Hierarchical clustering Analysis

For Hierarchical Clustering Analysis (HCA) the pheatmap R package was used. Per cell subset Median Qb values were log10 transfored after minimum Median Qb values were rised above zero. Observations with missing values and FMO controls were removed and data were z-score scaled. For HCA the euclidean distance and Ward linkage (ward.D2⁵) were used.

Generation and Utilities of a Dynamic Web Resource

To share CD Maps data as an user friendly resource we wrote an application with web page front-end. The application is written entirely in R using an R package Shiny. Shiny allows background computations in R serving results to web based front-end and uses reactive programming paradigm. Reactive programming allows for dynamic user directed content generation and therefore interactive data exploration and analysis. For enhanced user interactivity some of R packages facilitating access to JavaScript libraries were used (e.g. d3heatmap, htmlwidgets). Resulting web page includes general CD Maps information as well as several angles from which to interrogate CD Maps data (www.hcdm.org; Figure 1).

References

1. Fagerberg, L., Jonasson, K., von Heijne, G., Uhl’en, M. & Berglund, L. Prediction of the human membrane proteome. PROTEOMICS 10, 1141–1149 (2010).

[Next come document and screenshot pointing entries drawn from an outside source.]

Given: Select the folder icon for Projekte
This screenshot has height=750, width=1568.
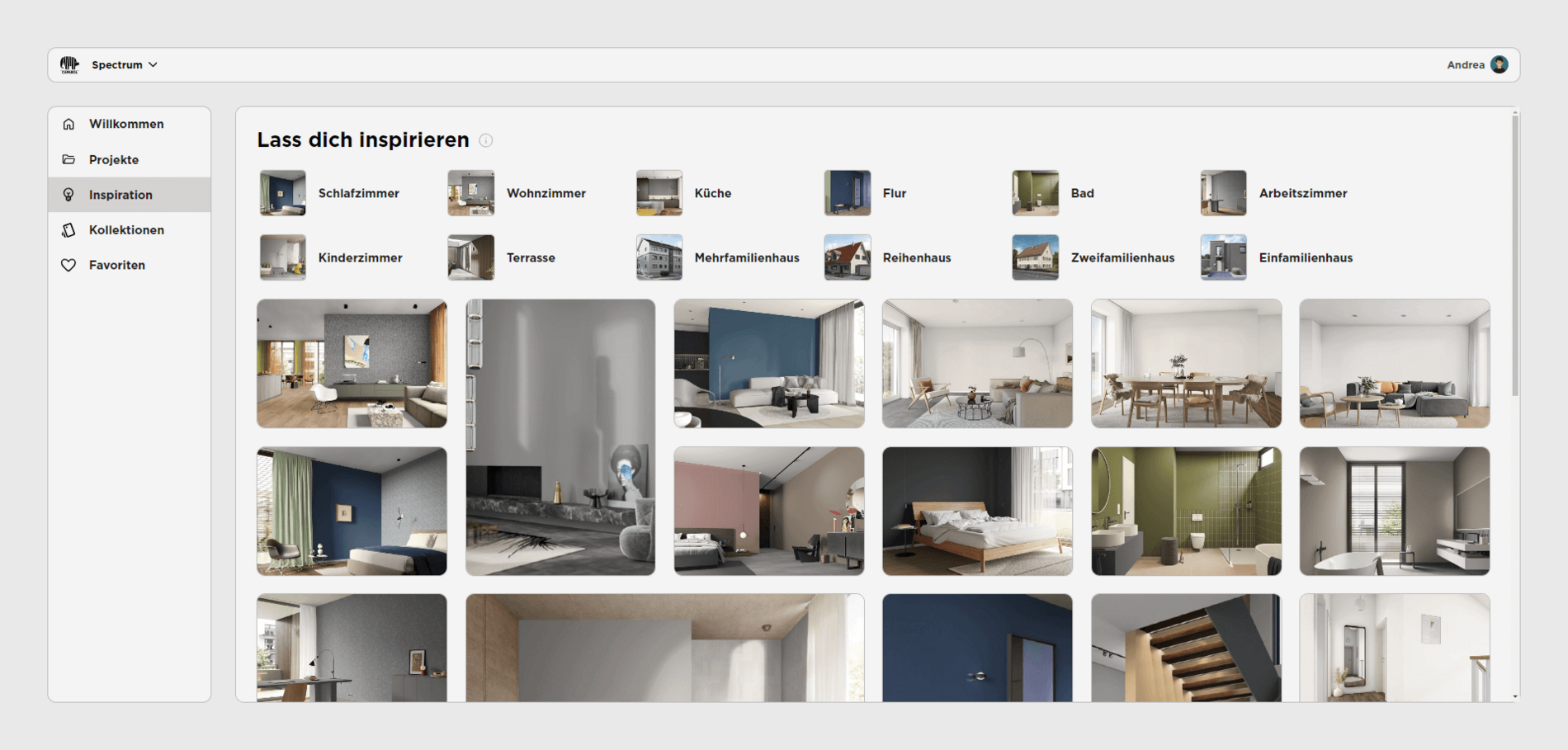Looking at the screenshot, I should tap(70, 159).
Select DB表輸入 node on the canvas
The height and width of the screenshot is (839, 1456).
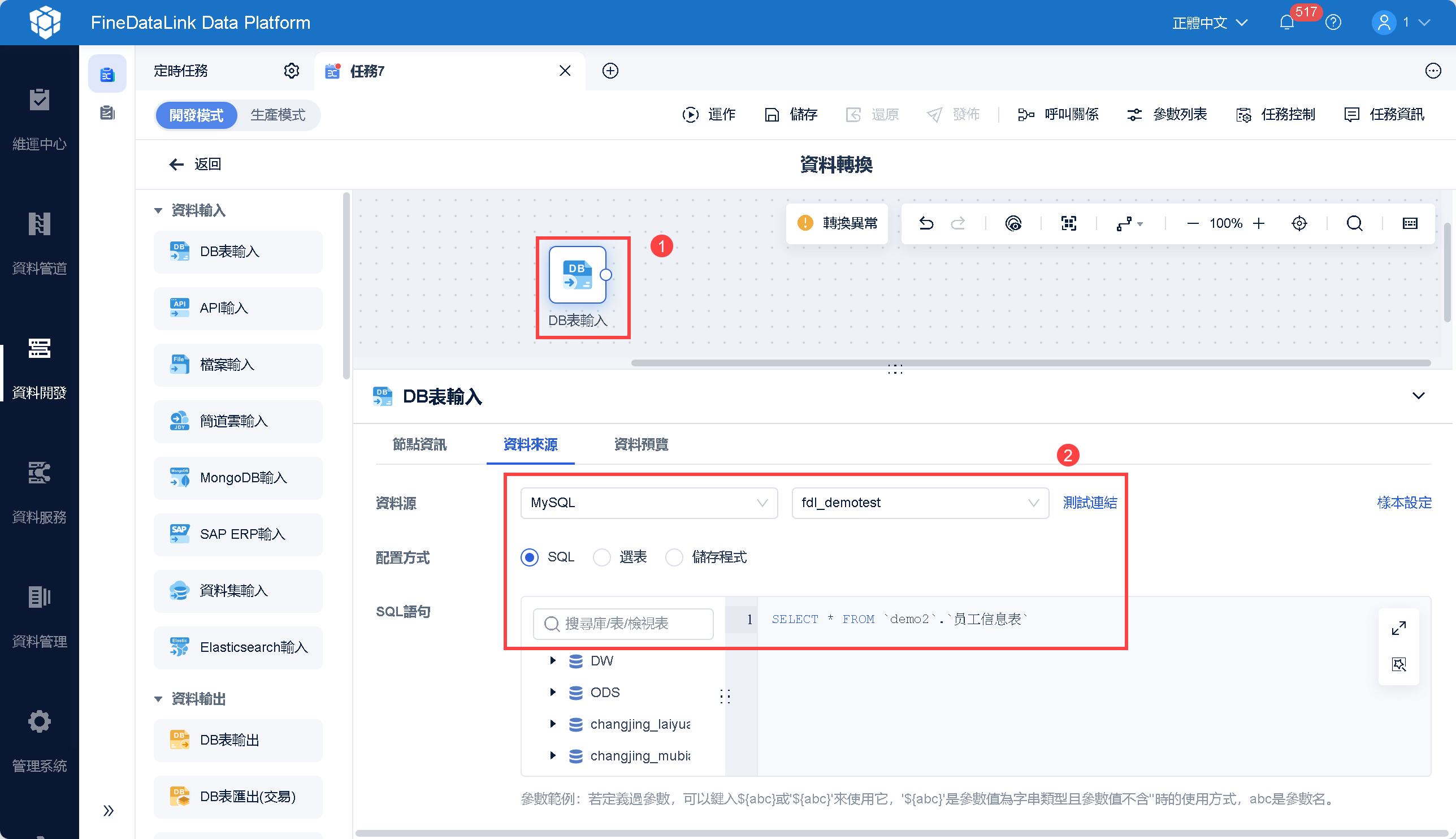coord(577,275)
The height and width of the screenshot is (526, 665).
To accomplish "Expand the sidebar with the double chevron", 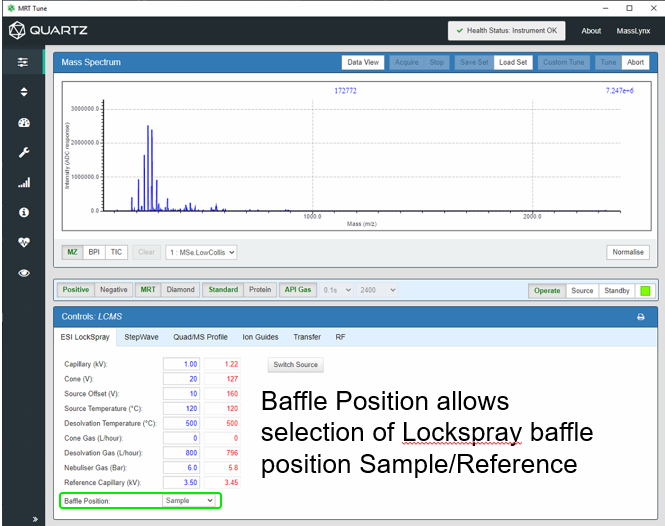I will point(37,518).
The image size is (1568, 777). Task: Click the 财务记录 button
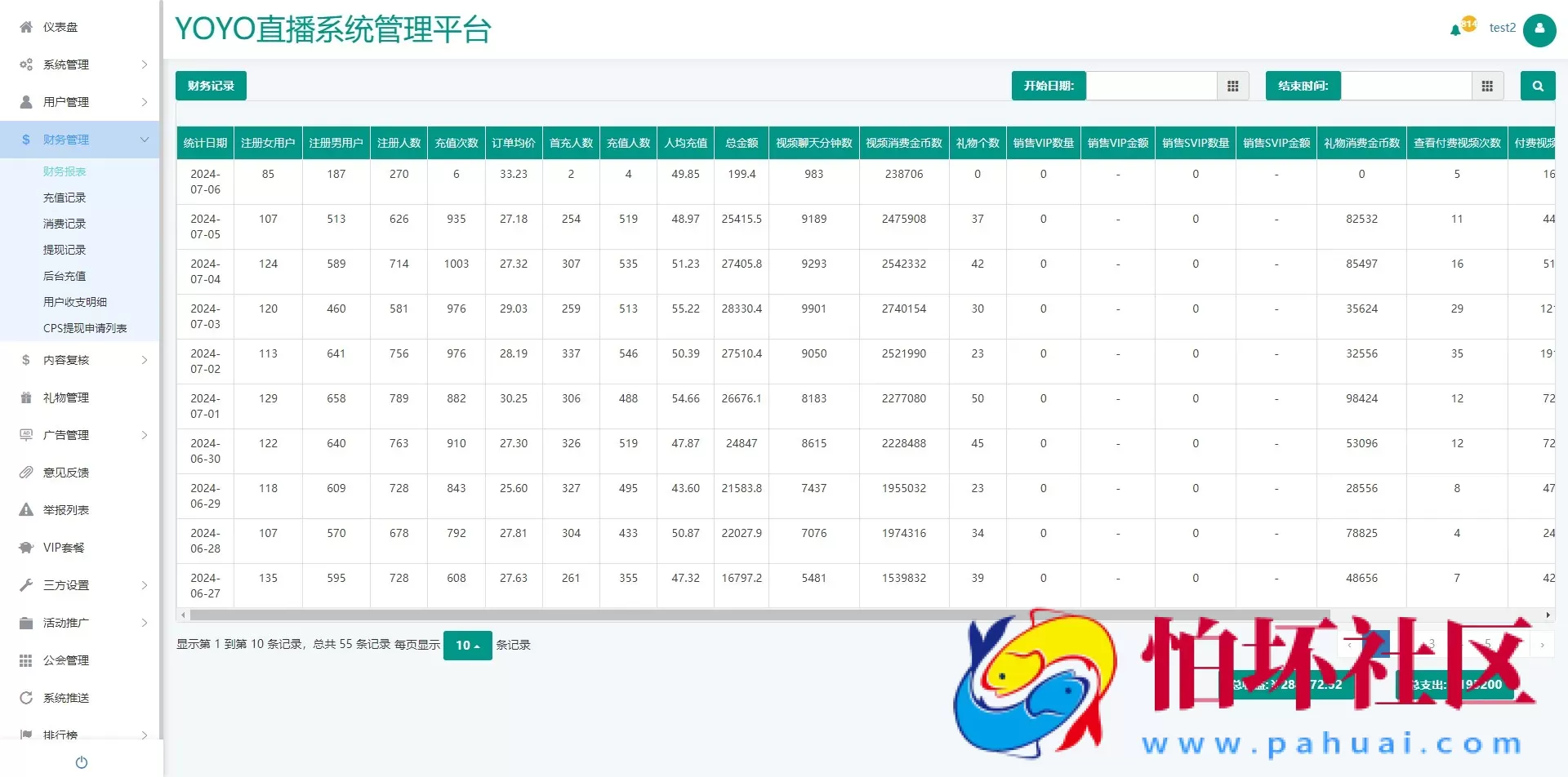pos(211,86)
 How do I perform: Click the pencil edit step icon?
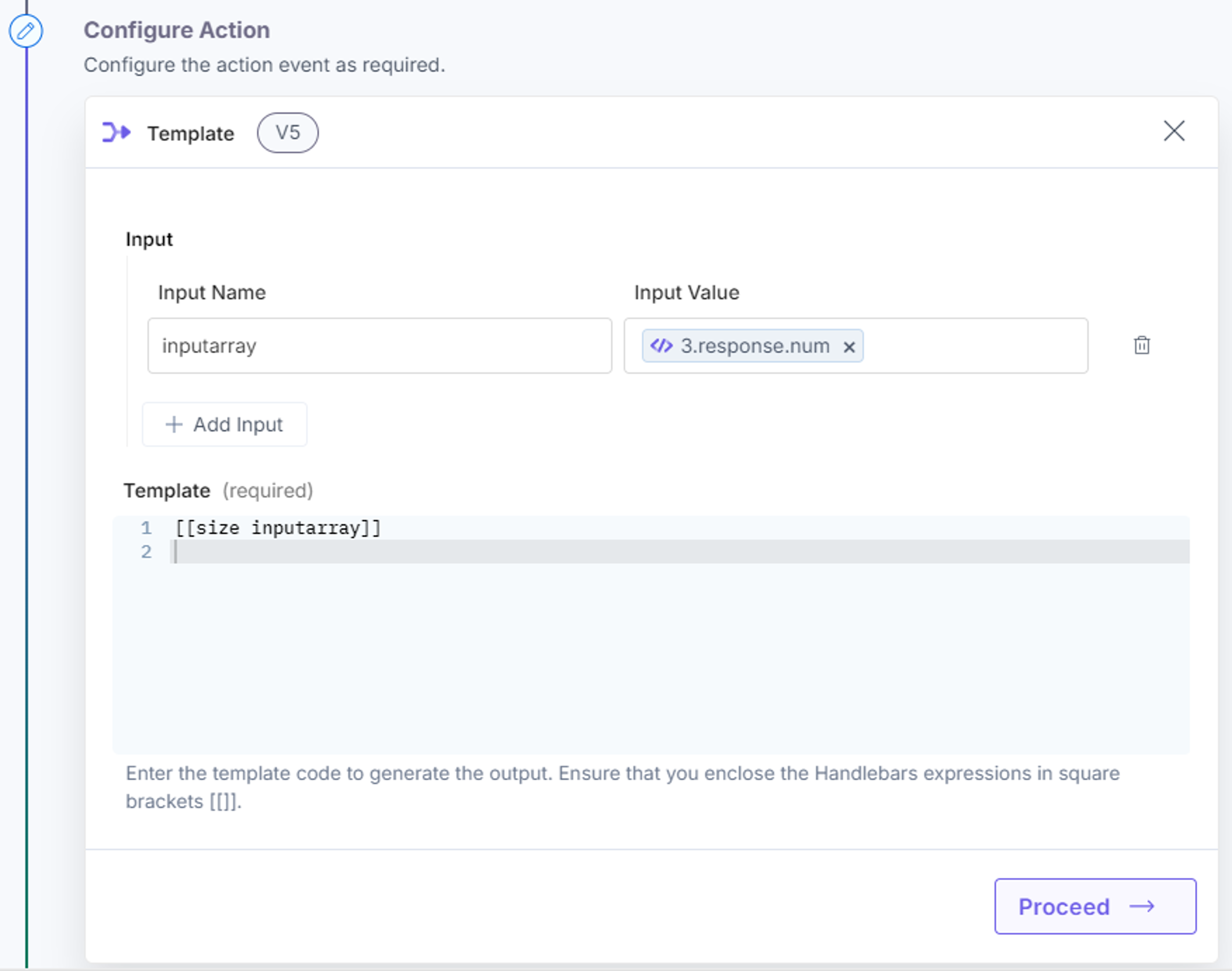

2. Kalina, T. et al. EuroFlow standardization of flow cytometer instrument settings and immunophenotyping protocols. Leukemia 26, 1986–2010 (2012).

3. R Core Team. R: A language and environment for statistical computing. (R Foundation for Statistical Computing, 2019).

4. Caglar, M. U., Teufel, A. I. & Wilke, C. O. Sicegar: R package for sigmoidal and double-sigmoidal curve fitting. PeerJ 6, e4251 (2018).

5. Murtagh, F. & Legendre, P. Ward’s hierarchical agglomerative clustering method: Which algorithms implement ward’s criterion? Journal of Classification 31, 274–295 (2014).